Parameter Description
Time The time format is yyyy-MM-dd hh:mm:ss.SSS.
allowed Indicates whether the operation is allowed. Valid values:
  • true
  • false
ugi The user who performed the operation. The information about the authentication method is also displayed.
ip The client IP address.
ns The name of the namespace in block storage mode.
cmd The operation command.
src The source path.
dest The destination path. This parameter can be left empty.
perm The operation permissions on the file.

Configure AuditLog

  1. Go to the SmartData service.
    1. Log on to the Alibaba Cloud EMR console.
    2. In the top navigation bar, select the region where your cluster resides. Select the resource group as required. By default, all resources of the account appear.
    3. Click the Cluster Management tab.
    4. On the Cluster Management page that appears, find the target cluster and click Details in the Actions column.
    5. In the left-side navigation pane, click Cluster Service and then SmartData.
  2. Go to the namespace tab for the SmartData service.
    1. Click the Configure tab.
    2. Click the namespace tab in the Service Configuration section.
      namespace
  3. Perform the following operations:
    1. In the upper-right corner of the Service Configuration section, click Custom Configuration.
    2. In the Add Configuration Item dialog box, configure the parameters described in the following table.
      Parameter Description Required
      namespace.auditlog.enable
      • true: Enable AuditLog.
      • false: Disable AuditLog.
      Yes
      namespace.auditlog.oss.uri The OSS bucket where the log files generated by AuditLog are stored.

      Set this parameter in the format of oss://<yourbucket>/auditLog.

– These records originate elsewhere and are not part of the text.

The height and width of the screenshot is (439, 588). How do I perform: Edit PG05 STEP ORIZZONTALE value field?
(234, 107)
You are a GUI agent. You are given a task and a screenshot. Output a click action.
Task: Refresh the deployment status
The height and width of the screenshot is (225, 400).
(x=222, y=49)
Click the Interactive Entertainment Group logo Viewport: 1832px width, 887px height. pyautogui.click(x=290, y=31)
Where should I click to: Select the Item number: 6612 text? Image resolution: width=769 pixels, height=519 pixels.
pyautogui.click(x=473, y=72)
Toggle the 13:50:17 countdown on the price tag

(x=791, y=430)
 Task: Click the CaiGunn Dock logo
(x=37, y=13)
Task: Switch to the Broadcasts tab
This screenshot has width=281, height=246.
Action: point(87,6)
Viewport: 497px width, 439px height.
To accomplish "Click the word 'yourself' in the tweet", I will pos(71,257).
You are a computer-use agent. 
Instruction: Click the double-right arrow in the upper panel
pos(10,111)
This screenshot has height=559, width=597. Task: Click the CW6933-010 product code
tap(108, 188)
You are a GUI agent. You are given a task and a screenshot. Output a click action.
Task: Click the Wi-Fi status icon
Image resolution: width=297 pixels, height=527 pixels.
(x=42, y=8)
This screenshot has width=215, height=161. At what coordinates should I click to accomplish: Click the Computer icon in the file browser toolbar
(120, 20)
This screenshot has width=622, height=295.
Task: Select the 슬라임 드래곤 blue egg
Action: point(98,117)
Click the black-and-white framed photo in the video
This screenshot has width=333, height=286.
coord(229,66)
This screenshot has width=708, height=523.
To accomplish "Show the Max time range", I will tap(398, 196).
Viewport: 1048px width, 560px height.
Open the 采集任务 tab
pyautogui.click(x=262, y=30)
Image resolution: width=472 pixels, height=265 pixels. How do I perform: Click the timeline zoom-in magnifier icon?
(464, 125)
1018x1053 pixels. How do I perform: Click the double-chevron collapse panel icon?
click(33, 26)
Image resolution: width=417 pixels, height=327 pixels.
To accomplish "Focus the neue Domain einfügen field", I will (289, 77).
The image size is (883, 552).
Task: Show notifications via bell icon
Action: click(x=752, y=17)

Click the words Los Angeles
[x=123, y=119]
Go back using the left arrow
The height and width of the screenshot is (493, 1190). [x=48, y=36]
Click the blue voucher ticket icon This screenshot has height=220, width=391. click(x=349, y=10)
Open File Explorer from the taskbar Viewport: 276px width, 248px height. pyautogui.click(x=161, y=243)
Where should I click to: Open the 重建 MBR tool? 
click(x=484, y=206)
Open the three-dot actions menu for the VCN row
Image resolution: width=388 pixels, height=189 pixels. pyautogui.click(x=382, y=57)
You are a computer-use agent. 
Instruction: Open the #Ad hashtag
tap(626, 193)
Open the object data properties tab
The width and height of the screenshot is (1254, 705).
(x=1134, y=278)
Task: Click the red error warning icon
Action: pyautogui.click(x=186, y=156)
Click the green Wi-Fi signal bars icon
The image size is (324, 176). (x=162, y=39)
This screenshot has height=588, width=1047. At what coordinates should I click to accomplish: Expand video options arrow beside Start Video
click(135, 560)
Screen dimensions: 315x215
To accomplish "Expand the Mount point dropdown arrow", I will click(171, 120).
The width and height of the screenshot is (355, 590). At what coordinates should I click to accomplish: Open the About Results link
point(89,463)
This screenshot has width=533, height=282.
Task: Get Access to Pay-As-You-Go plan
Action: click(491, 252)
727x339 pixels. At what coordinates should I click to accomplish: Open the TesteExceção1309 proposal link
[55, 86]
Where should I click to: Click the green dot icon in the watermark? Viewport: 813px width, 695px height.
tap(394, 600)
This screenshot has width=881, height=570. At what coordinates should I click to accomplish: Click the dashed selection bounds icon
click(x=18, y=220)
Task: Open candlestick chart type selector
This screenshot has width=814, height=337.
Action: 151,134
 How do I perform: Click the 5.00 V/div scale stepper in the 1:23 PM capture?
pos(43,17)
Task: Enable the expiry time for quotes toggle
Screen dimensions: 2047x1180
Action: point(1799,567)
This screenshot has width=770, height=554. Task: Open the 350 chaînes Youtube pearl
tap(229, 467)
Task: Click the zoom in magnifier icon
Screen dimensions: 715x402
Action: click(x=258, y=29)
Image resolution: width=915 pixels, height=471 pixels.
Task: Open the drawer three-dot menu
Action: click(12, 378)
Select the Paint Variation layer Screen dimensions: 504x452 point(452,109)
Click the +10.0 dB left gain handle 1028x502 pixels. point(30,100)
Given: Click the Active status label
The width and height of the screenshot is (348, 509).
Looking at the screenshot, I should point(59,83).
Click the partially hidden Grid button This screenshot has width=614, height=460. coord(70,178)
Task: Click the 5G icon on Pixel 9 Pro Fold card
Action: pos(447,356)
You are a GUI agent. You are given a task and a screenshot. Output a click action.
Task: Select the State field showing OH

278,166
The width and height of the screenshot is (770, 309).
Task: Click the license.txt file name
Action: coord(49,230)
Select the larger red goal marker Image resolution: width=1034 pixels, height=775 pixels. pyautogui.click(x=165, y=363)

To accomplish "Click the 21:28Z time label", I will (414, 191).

      Replace <yourbucket> with the OSS bucket name.

      Yes
      namespace.auditlog.oss.accessKey The AccessKey ID used to access the OSS bucket. No
      namespace.auditlog.oss.accessSecret The AccessKey secret used to access the OSS bucket. No
      namespace.auditlog.oss.endpoint The endpoint of the OSS bucket. No
    3. In the upper-right corner of the Service Configuration section, click Deploy Client Configuration.
    4. In the Cluster Activities dialog box, specify Description and click OK.
    5. In the Confirm message, click OK.
  4. Restart Namespace Service.
    1. Select Restart Jindo Namespace Service from the Actions drop-down list in the upper-right corner.
    2. In the Cluster Activities dialog box, specify Description and click OK.
    3. In the Confirm message, click OK.
  5. Configure a retention period for log files.
    OSS provides the lifecycle management feature for you to manage the lifecycles of files in OSS. You can use this feature to customize a retention period for the log files generated by AuditLog.
    1. Log on to the OSS console.
    2. In the left-side navigation pane, click Buckets. On the page that appears, click the name of the created bucket.
    3. In the left-side navigation pane, choose Basic Settings > Lifecycle. In the Lifecycle section, click Configure.
    4. Click Create Rule. In the Create Rule dialog box, configure the parameters.
    5. Click OK.

Analyze log files

JindoFS allows you to use Shell commands to analyze the log files generated by AuditLog. You can run a MapReduce job in the EMR console to analyze the most active commands or IP addresses in the log files. The analysis command is jindo auditlog.

The following table describes the parameters in the command.
Parameter Description Required
--src The OSS bucket where the log files generated by AuditLog are stored. By default, this parameter is set to the value of the namespace.auditlog.oss.uri parameter specified in Step 3. You can customize a value. No
--ns The namespace you want to analyze. By default, all namespaces in block storage mode are analyzed. No
--type The analysis objects:
  • ip: the most active IP addresses
  • cmd: the most active commands
Yes
--min The time range in minutes. No
Note You can specify only one of --min and --day.
--day The time range in days.

day 1 indicates the current day.

In the EMR console, create a MapReduce job and run the jindo audit command. Example:
jindo auditlog --src oss://<yourbucket>/auditlog/ --ns test --type ip --day 1 --top 2
The following information is returned:
16 openFileStatusRequest
6  deleteFileletRequest